真景の作風は、同時代の古備前物に類似した小乱れ主調の刃文を焼くものの、古伯耆派全体の特色として、鍛えは板目が大模様に肌立ち、地景や地斑を交えて黒みがかる点が挙げられる。焼刃は匂口がうるみごころに刃肌が立ち、金筋・砂流し等が頼りにかかり、処々小互の目や小のたれが目立って交じるなど、古備前のそれとはやや趣を異にし、一段と野趣をおびる。刃文は小乱れに丁子ごころ交じり、匂い深くよく沸つき、砂流ししきりにかかり、金筋が入るなど、働きが多い。茎は磨上げられたものも現存するが、生ぶ茎の作も確認されており、その場合は先浅い刃上がり栗尻となる。

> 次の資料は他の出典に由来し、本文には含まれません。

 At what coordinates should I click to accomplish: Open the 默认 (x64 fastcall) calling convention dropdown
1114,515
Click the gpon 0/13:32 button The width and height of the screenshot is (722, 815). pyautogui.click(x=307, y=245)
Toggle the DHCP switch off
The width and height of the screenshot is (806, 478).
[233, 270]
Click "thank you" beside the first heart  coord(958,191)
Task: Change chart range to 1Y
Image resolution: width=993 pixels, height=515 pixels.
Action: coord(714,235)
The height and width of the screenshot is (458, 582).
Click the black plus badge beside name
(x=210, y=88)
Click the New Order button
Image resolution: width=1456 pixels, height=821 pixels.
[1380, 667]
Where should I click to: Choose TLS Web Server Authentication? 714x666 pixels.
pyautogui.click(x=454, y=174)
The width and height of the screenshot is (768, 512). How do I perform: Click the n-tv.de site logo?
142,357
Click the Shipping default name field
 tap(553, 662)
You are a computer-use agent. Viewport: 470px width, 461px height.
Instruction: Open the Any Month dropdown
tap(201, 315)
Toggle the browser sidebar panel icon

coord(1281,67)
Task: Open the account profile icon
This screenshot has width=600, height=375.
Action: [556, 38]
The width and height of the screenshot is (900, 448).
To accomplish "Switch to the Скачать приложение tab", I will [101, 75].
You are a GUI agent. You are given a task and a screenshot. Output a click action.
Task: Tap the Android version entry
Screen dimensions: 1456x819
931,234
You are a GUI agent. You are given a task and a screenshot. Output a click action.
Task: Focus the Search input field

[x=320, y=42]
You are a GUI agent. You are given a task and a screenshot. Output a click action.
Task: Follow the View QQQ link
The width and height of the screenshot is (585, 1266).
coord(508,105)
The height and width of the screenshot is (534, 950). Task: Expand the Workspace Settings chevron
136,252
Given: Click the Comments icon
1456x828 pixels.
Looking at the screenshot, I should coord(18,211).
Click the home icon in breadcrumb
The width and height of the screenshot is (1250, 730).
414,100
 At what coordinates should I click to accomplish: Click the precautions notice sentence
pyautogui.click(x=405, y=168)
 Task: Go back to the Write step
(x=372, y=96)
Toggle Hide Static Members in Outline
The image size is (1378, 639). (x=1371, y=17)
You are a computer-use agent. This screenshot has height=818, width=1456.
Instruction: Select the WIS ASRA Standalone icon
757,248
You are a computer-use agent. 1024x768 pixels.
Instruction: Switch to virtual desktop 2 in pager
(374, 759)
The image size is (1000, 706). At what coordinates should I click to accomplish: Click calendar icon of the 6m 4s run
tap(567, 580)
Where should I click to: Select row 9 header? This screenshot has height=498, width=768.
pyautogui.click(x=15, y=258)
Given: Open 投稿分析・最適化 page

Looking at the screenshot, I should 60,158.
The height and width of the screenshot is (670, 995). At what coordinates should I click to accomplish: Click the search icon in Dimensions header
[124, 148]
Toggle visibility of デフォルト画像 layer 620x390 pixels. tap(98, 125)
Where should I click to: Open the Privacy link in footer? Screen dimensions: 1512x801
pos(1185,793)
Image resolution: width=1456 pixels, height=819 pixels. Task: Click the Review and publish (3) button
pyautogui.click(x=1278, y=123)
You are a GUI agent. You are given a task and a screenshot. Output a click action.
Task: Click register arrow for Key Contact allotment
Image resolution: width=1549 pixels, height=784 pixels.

真景の刀は、大きな板目肌と古雅な小乱の刃文などから、安綱一類と推定される。地刃が安綱に比較して、むしろやや古調であり素朴である点から、古備前などと相違する地方作と首肯される。作柄は、沸が凝って潤みごころとなり煙る状を呈し、元を焼き落としている点など、古伯耆物の特色を顕現している。古雅な雰囲気を醸し出した優品として評価される。